(Document section)
Dallas Stars Media Day: New Lineup, Old Faces, and the Same Challenges As Before
Third time's the charm, perhaps?
The Dallas Stars are back in the Western Conference Final for the third straight year.
It’s funny how teams talk about success before the season compared to how they view it during the thick of the postseason. For most teams, the talk before the year (or even during it) is all about just getting into the playoffs, just getting a ticket to the tournament and seeing what happens. “Just get in and see what happens” is the mantra of every single bubble team when early spring rolls around.
But for the Stars, the expectations have gotten too high for that to be the case. As they know all too well, even a great record in the regular season doesn’t mean anything close to an easy path when the playoffs begin, but you also can’t take anything for granted.
Dallas had to knock off two of the best teams in the league just to get halfway to their goal, and they might well have the other two best teams still to face on the way to the top of the mountain. But that’s no great surprise to anyone in that dressing room.
“When we do our meetings and talk with each other, it’s not like we’re talking to a new group,” Jamie Benn said. “We’ve been here before.”
(End Document section)
● What is expected:
Can you return the part of the Dallas Stars article from "Dallas Stars Media" up to and including "anything for granted.", word for word? The material that comes next has no connection to the Dallas Stars article.
(Given information)
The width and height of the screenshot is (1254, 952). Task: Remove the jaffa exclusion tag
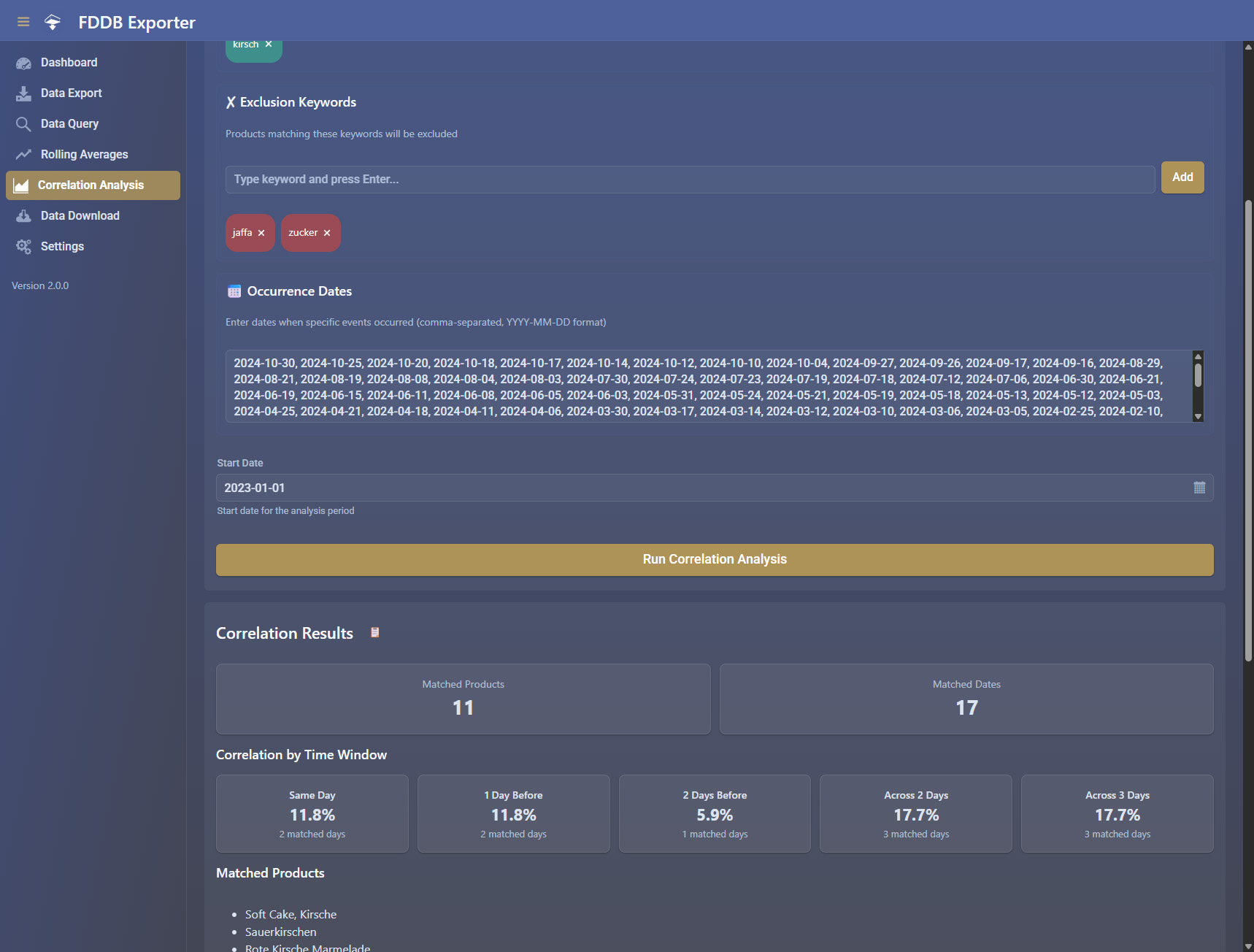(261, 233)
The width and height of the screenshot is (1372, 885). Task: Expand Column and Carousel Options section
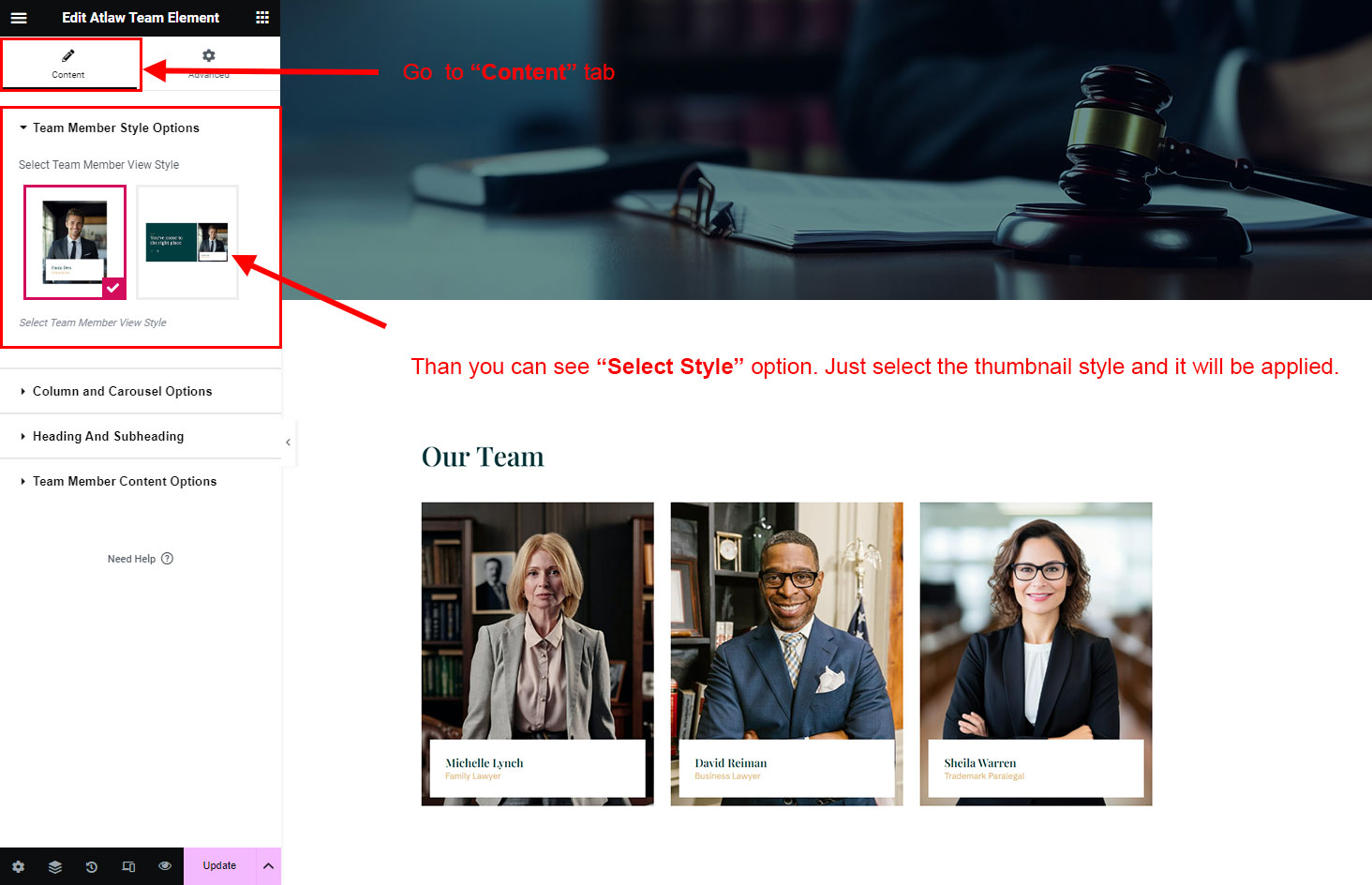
(End Given information)
● Output:
Dallas Stars Media Day: New Lineup, Old Faces, and the Same Challenges As Before
Third time's the charm, perhaps?
The Dallas Stars are back in the Western Conference Final for the third straight year.
It’s funny how teams talk about success before the season compared to how they view it during the thick of the postseason. For most teams, the talk before the year (or even during it) is all about just getting into the playoffs, just getting a ticket to the tournament and seeing what happens. “Just get in and see what happens” is the mantra of every single bubble team when early spring rolls around.
But for the Stars, the expectations have gotten too high for that to be the case. As they know all too well, even a great record in the regular season doesn’t mean anything close to an easy path when the playoffs begin, but you also can’t take anything for granted.